_Exercise requirements:_
Rewrite the listing as a numbered list, starting with the line containing "The image size is (1037, 742)." and continuing through the end of the listing, and skip any blank lines. Leave the pictures out of your answer.

[Recorded data]

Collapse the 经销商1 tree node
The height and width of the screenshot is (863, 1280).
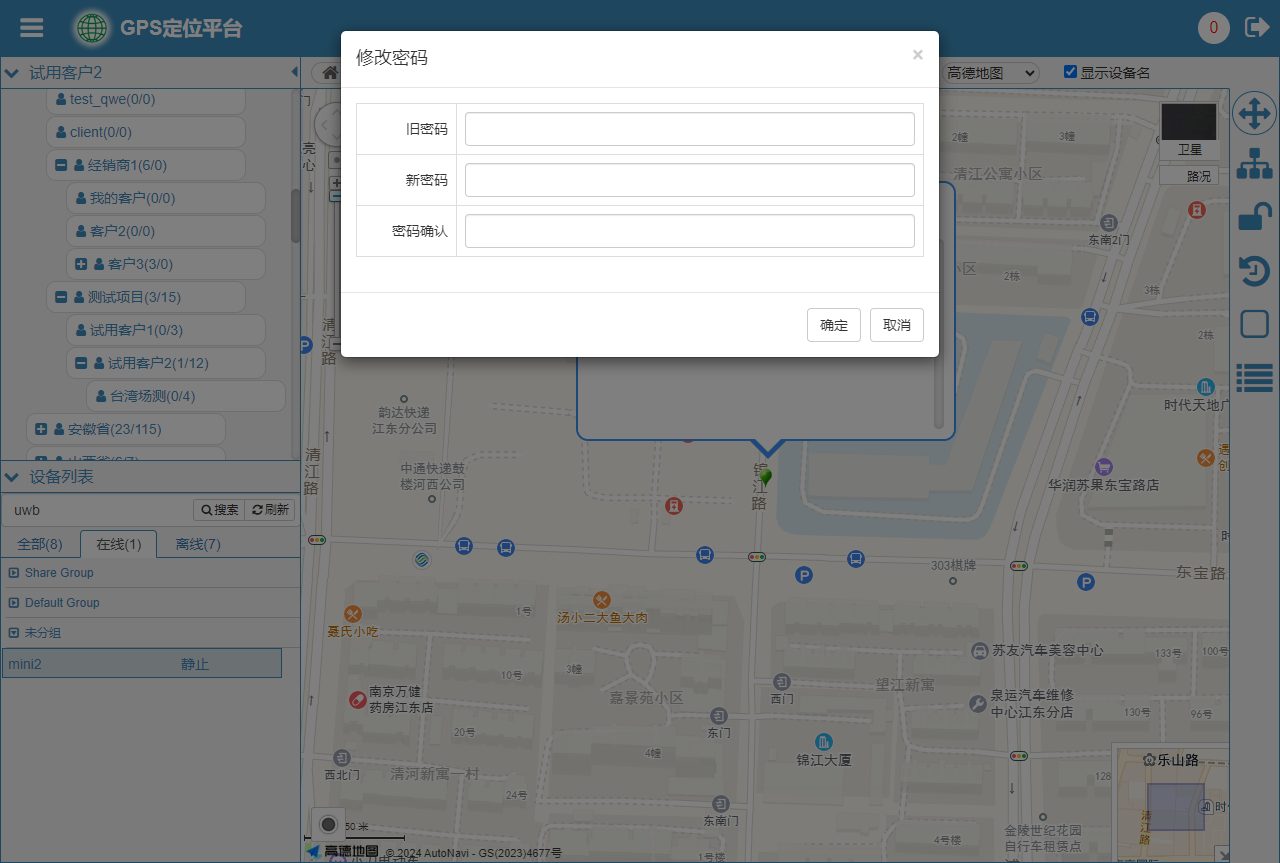pos(61,165)
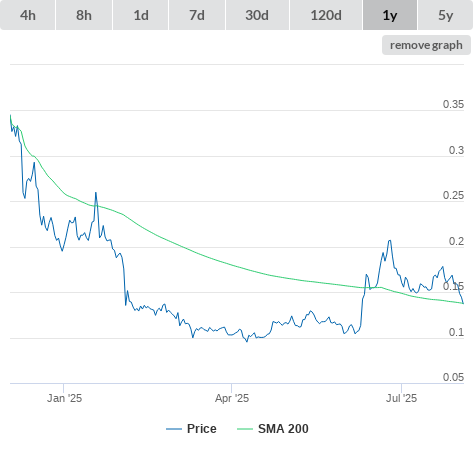Image resolution: width=474 pixels, height=455 pixels.
Task: Toggle the SMA 200 legend label
Action: [x=283, y=429]
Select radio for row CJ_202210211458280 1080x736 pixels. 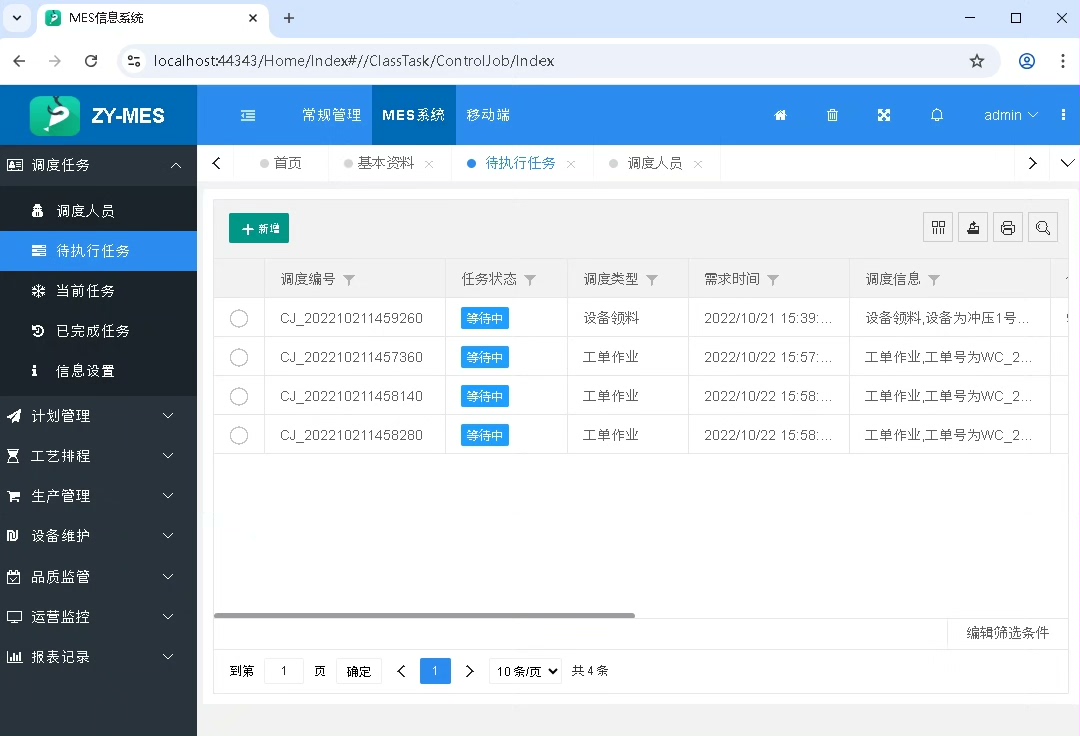pos(239,435)
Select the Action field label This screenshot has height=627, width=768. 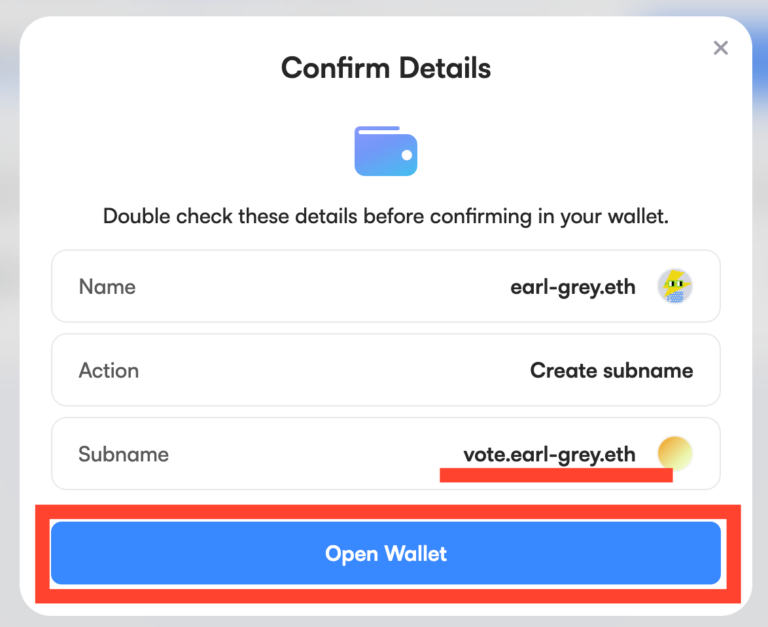coord(109,370)
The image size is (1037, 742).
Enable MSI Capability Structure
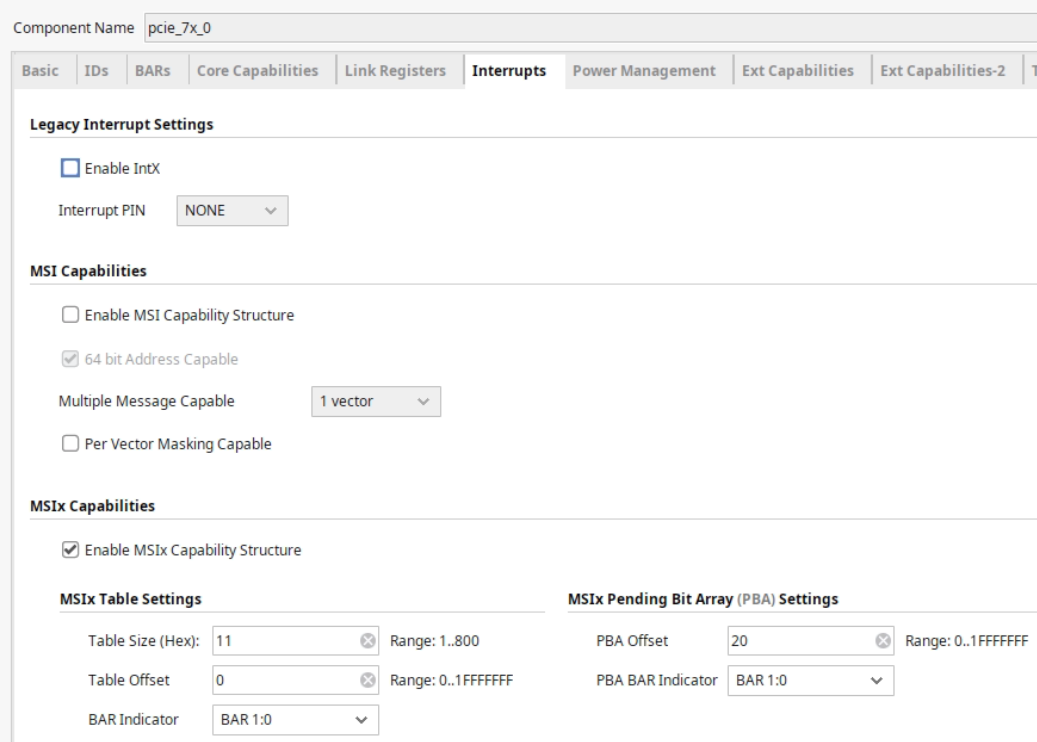click(x=70, y=315)
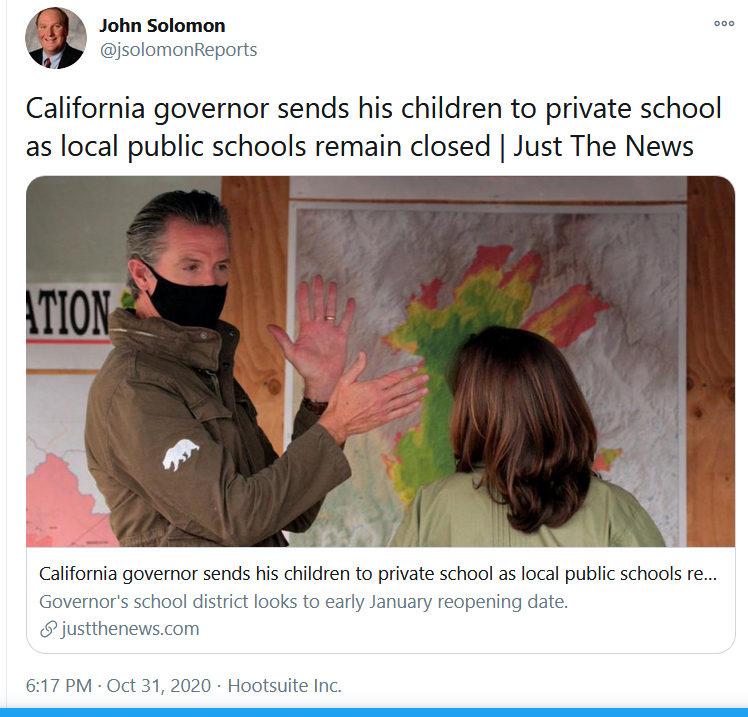Click the bear logo on the jacket in the photo
Viewport: 748px width, 717px height.
[x=180, y=455]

_Exercise solution:_
1. The image size is (1037, 742).
2. Enable MSI Capability Structure
3. click(x=70, y=315)
4. Click the bear logo on the jacket in the photo
5. Viewport: 748px width, 717px height.
6. [x=180, y=455]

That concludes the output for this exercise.